Pero, ya veo que bostezas, porque esos nombres con que te tiroteo —Ayn Rand, Vailland, Azorín, Casanova, Sade, Bernis— son para ti unos ruidos incomprensibles, de modo que corto y pongo punto final a esta misiva (que, tranquilízate, tampoco enviaré).
Muchos almuerzos y placas, rotario.
EL OLOR DE LAS VIUDAS
En la noche húmeda, sobresaltada por la agitación del mar, don Rigoberto se despertó de golpe, bañado en sudor: las ratas innumerables del templo de Karniji, convocadas por las alegres campanillas de los brahmanes, acudían a la merienda de la tarde. Las enormes pailas, las fuentes de metal, los cuencos de madera ya habían sido llenados con trocitos de carne o con el lechoso sirope, su manjar preferido. De todos los huecos de las paredes de mármol, horadados para ellas y equipados con manojos de paja para su confort por los piadosos monjes, miles de grises roedores salían de sus nidos, ávidos. Atrepellándose, unos sobre otros, se precipitaban hacia los recipientes. Se zambullían en ellos a lamer el almíbar, mordisquear los pedazos de carne, y, los más exquisitos, a arrancar con sus blancos incisivos bocaditos de callos y durezas de los desnudos pies. Los sacerdotes las dejaban hacer, halagados de contribuir con esas sobras de su piel al placer de las ratas, encarnaciones de hombres y mujeres desaparecidos.

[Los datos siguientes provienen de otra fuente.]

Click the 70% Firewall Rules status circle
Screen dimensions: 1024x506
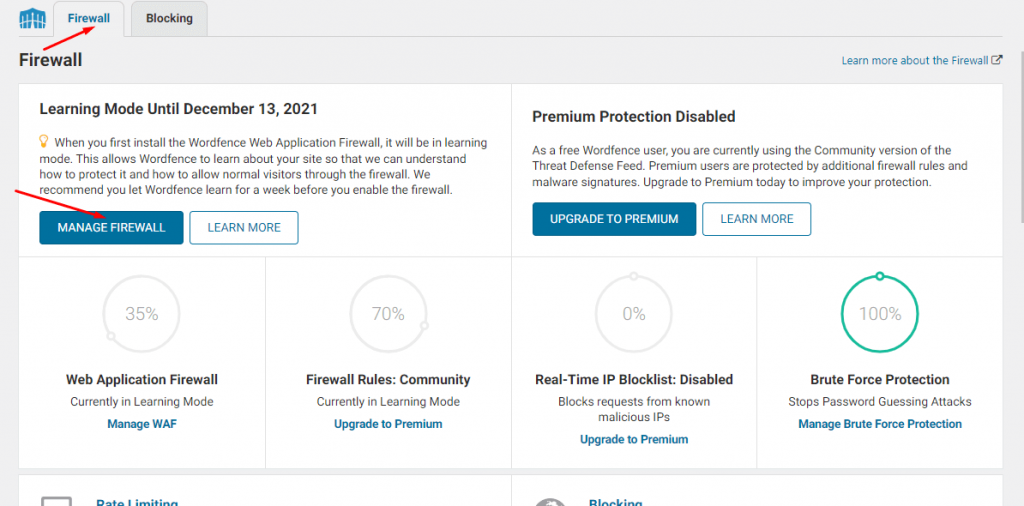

El templo había sido construido para ellas hacía quinientos años en ese rincón norteño del Rajastán hindú, en homenaje a Lakhan, hijo de la diosa Karniji, apuesto mancebo que se transformó en una rata gorda. Desde entonces, detrás de la imponente construcción de plateadas puertas, marmóleos pisos, muros y cúpulas majestuosos, el espectáculo tenía lugar dos veces al día. Ahí estaba ahora el brahmán–jefe, Chotu–Dan, oculto bajo las decenas de grises animales que se subían a sus hombros, brazos, piernas, espaldas, rumbo a la gran paila de almíbar a cuyas orillas estaba sentado. Pero, lo que le revolvía el estómago y tenía a punto de vomitar a don Rigoberto, era el olor. Denso, envolvente, más hiriente que la bosta de la acémila, el aliento del basural o la carroña putrefacta, el hedor de esa muchedumbre parda estaba ahora dentro de él. Recorría el envés de su cuerpo con sus venas, la transpiración de sus glándulas, se empozaba en los resquicios de sus cartílagos y el tuétano de sus huesos. Su cuerpo se había convertido en el templo de Karniji. «Estoy embutido de olor a ratas», se asustó.